Android has been having a massive shift toward tighter security lately, and for good reason. Over the years, tons and tons of exploits and malware have popped up to try and get at users of Google’s mobile OS. Droiddream, Heartbleed and Stagefright, among others, tried to either gain control of devices or glean user details. Security patches ended up eradicating all of these bugs as of Android 5.1.1 Lollipop, but not everybody is up to date. Additionally, with Android devices being on the easy side to reset if stolen, it’s essential to have a lockscreen passcode of some sort, as well as a code needed to boot up an Android device. According to some frankly jaw-dropping statistics pulled by Duo Analytics, the amount of Android devices in the wild that are vulnerable in some form or another is pretty high.

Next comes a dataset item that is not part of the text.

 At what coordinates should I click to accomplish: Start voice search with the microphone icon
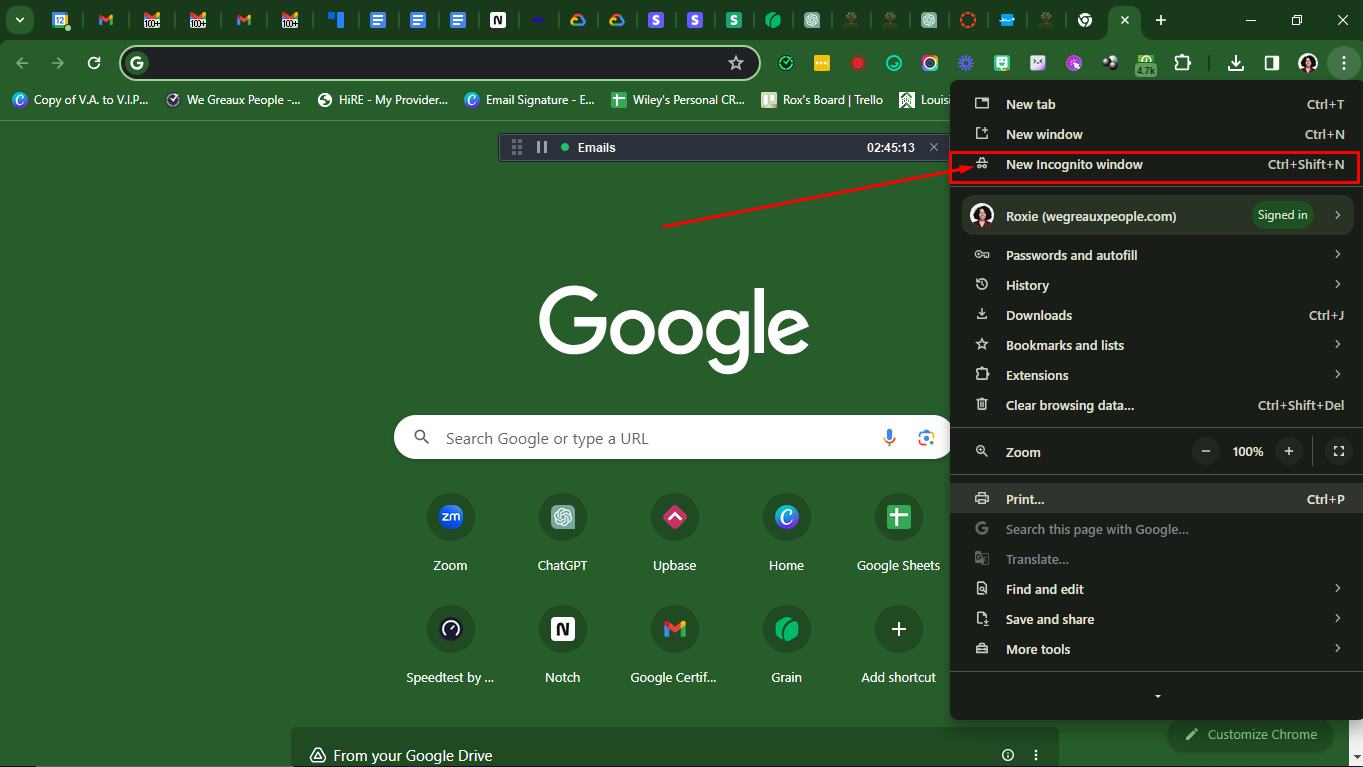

For starters, Android versions 4.0 Ice Cream Sandwich and below are not only ancient, but also incredibly vulnerable. The issue is that a full 32 percent of Androids out there are running those old versions. As essential as a screen lock of some sort is to secure your device if it should be lost or stolen, about one out of every three users don’t have them set. This means anybody could just pick up their phone, reset it, pop in their own SIM card and be on their merry way with a new device. Additionally, although Android has encryption by default from Android 5.0 Lollipop and onward, only one of every ten users have a passcode to boot up their device. Combine this with the fact that one in twenty Android devices are rooted, which makes them more feature-rich but also more vulnerable, and you have a recipe for disaster. A rooted device with a custom recovery can be reset even if it’s encrypted and has a boot passcode, in most cases. A rooted device running Android 4.0 and earlier is, of course, far more vulnerable to exploits and they can do tons more damage than they otherwise would have.
This may sound terrifying, but there are some fairly simple steps anybody can take to secure their device to the maximum it’s capable of, even if the device is from the early days of Android. For starters, update as high as you possibly can. Most phones these days will have Android 5.1.1 Lollipop, but if your phone is older, official updates may have stopped a while back. With some devices, official updates may stop while the custom ROM scene keeps the device up to date. The Samsung Galaxy S3, for example, stopped at Android 4.1.2 Jelly Bean for some carriers, but can be updated to Android 5.1.1 Lollipop via CyanogenMod. Naturally, of course, this comes with the added risks of being rooted, so use caution. Be sure to use encryption and a passcode if they’re available on your device. Should your device ever go missing, you can turn to Android Device Manger to find it, so long as it hasn’t been reset.